Le candidat du district de St-Pie-X à Rimouski, Martin St-Pierre Deschenes, estime que le statu quo n’est pas une option pour la 2e Rue.

« Au cours des derniers mois, les candidats François Thibodeau, Daniel Paré et Simon St-Pierre se sont prononcés sur la question. Je crois qu’il est important, en tant que candidat dans St-Pie X, d’offrir mon point de vue nourri de ce que j’ai pu entendre auprès des citoyens de Rimouski, des résidents du quartier ainsi que de ma lecture du plan de mobilité active de la ville de Rimouski. Il semble essentiel et primordial de comprendre que l’état actuel de la 2e rue est l’une des nombreuses modifications que le plan de mobilité active de la ville souhaite apporter. L’objectif étant de favoriser le transport actif (la marche, le vélo) au profit de l’utilisation de l’automobile. Ce qui me semble louable, voire nécessaire, pour en arriver à changer les habitudes de vies des Rimouskois tout en prenant soin de l’environnement», mentionne le candidat.

M. St-Pierre-Deschênes considère toutefois que ce projet ne tient pas compte de certaines réalités et les contournes en suggérant, par exemple, le déneigement des pistes cyclables afin que le transport actif soit possible en toutes saisons, ou le stationnement oblique à reculons sur la St-Germain entre les rues St-Louis et Rouleau. « En plus de la réalité de nos hivers québécois que ce projet omet, l’intention d’offrir aux cyclistes, selon une politique de discrimination positive, certaines voies utilisées par l’automobile ne représente pas l’idée d’un partage équitable du réseau pour les différents usagers, mais bel et bien l’exclusion d’un groupe majoritaire au profit de la minorité», plaide-t-il.

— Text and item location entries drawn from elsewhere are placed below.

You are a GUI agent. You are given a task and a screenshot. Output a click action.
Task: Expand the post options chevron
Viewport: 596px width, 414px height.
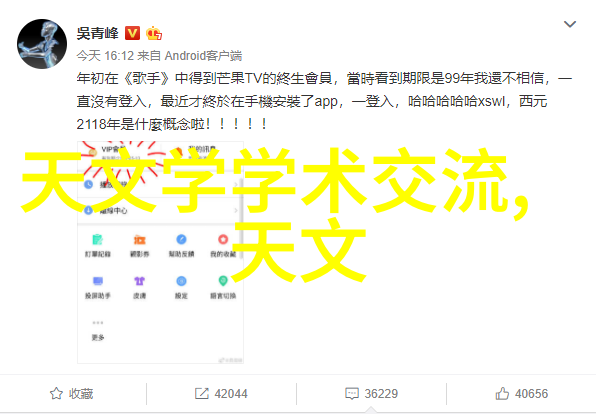click(569, 24)
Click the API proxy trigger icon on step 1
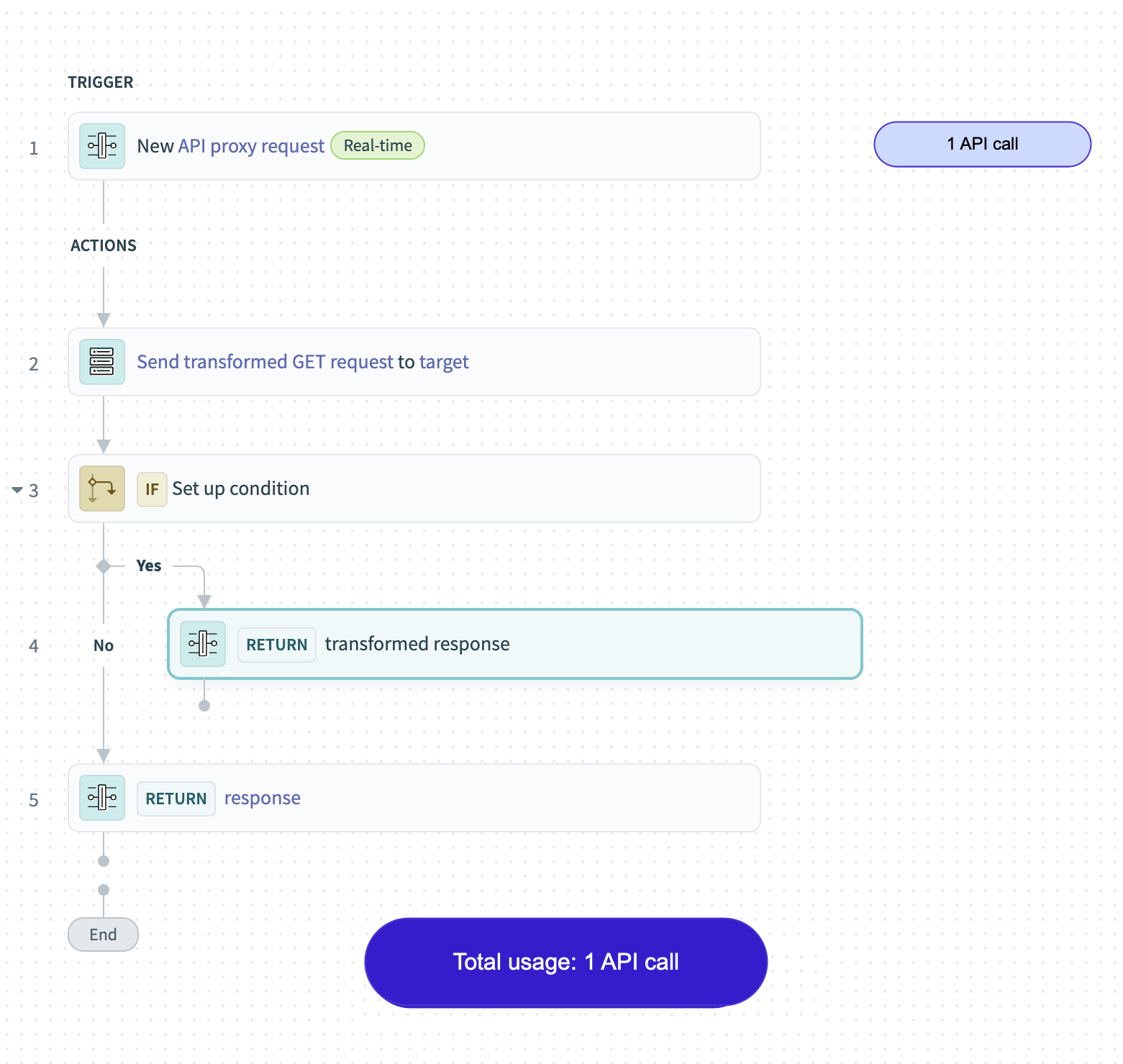The width and height of the screenshot is (1123, 1064). tap(101, 145)
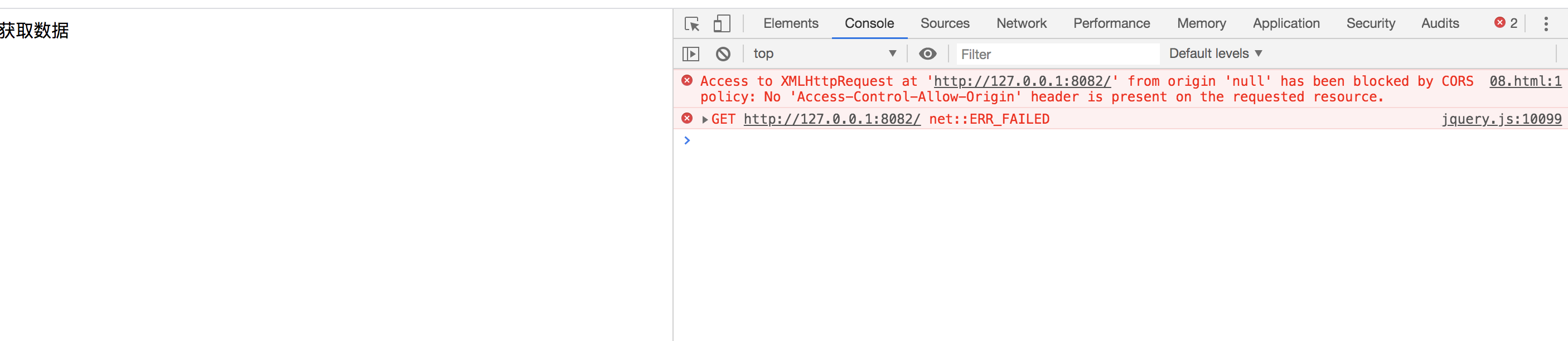1568x341 pixels.
Task: Focus the console Filter input field
Action: point(1057,54)
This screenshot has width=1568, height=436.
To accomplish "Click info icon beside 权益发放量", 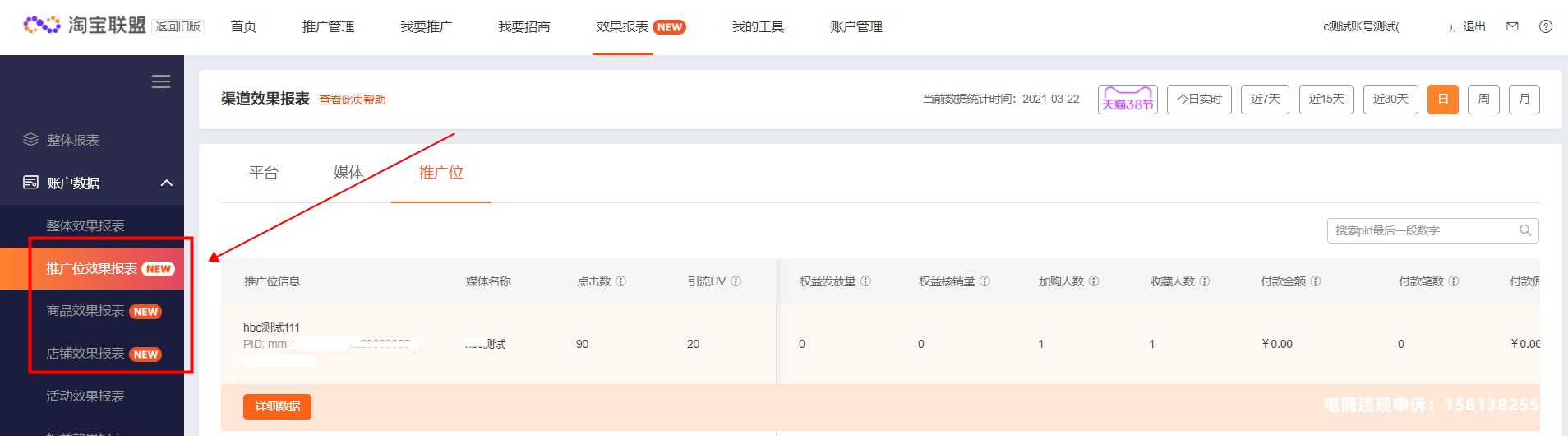I will [865, 281].

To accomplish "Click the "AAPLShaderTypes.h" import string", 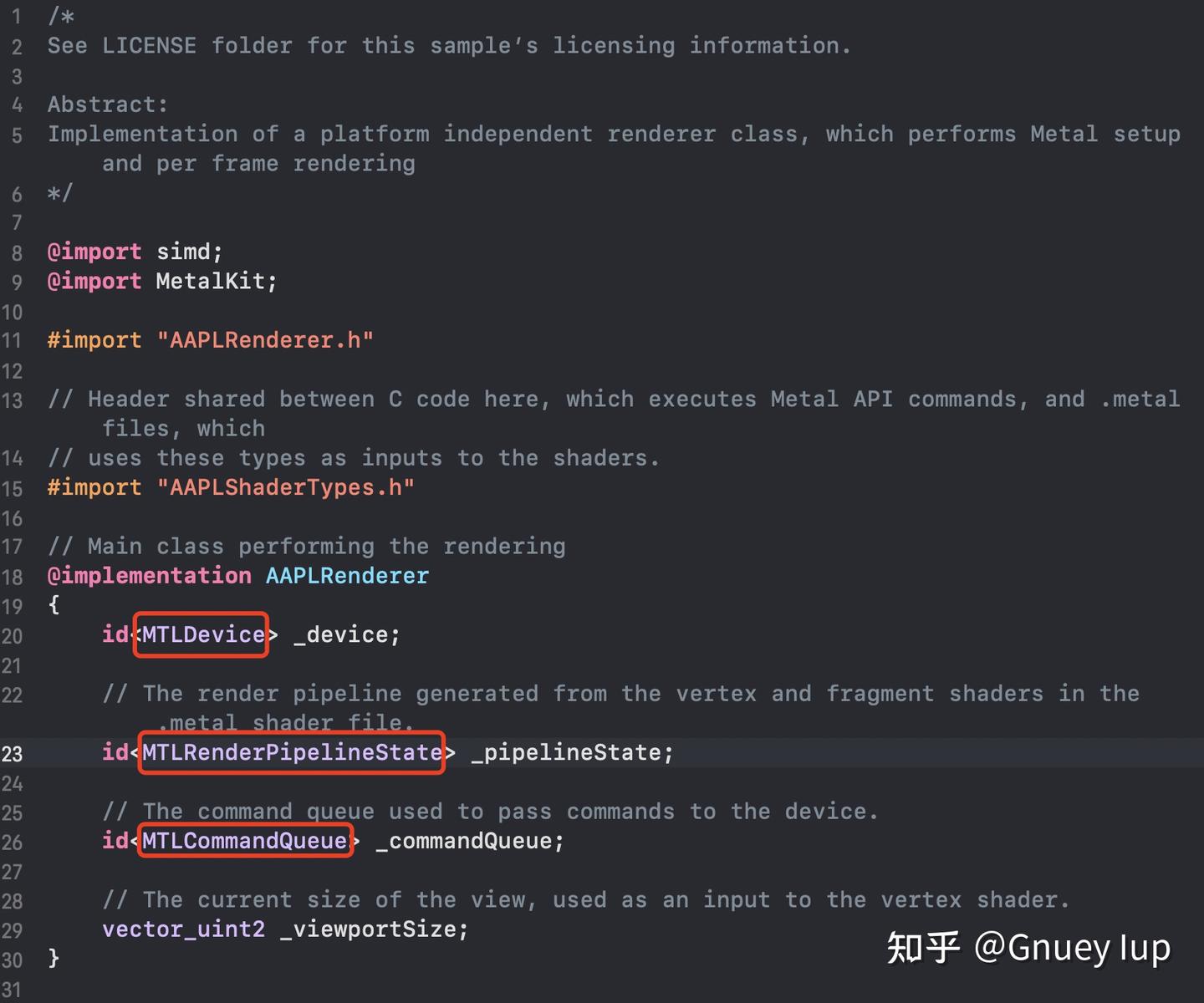I will coord(285,487).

Le partage de la route est une priorité du candidat, mais selon lui il doit tenir compte de la réalité de notre milieu, dans une recherche de solution qui prend soin de tous les usagers, de leur sécurité et surtout qu’elle se fasse de façon démocratique dans l’inclusion de tous les usagers. «Le statu quo n’est pas une solution à la situation actuelle de la 2e rue. Il est primordial de retrouver la fluidité d’autrefois, de rendre à nouveau sécuritaire l’espace partagé par les cyclistes et automobilistes. Différentes solutions peuvent être envisagées pour retrouver les quatre voies routières et un espace sécuritaire pour les cyclistes et nous devons y réfléchir ensemble. Il est aussi important de revisiter le plan de mobilité active de la ville afin de le rendre viable aux réalités du milieu. Il est temps que le mécontentement des citoyens soit entendu par les élus municipaux», clame-t-il.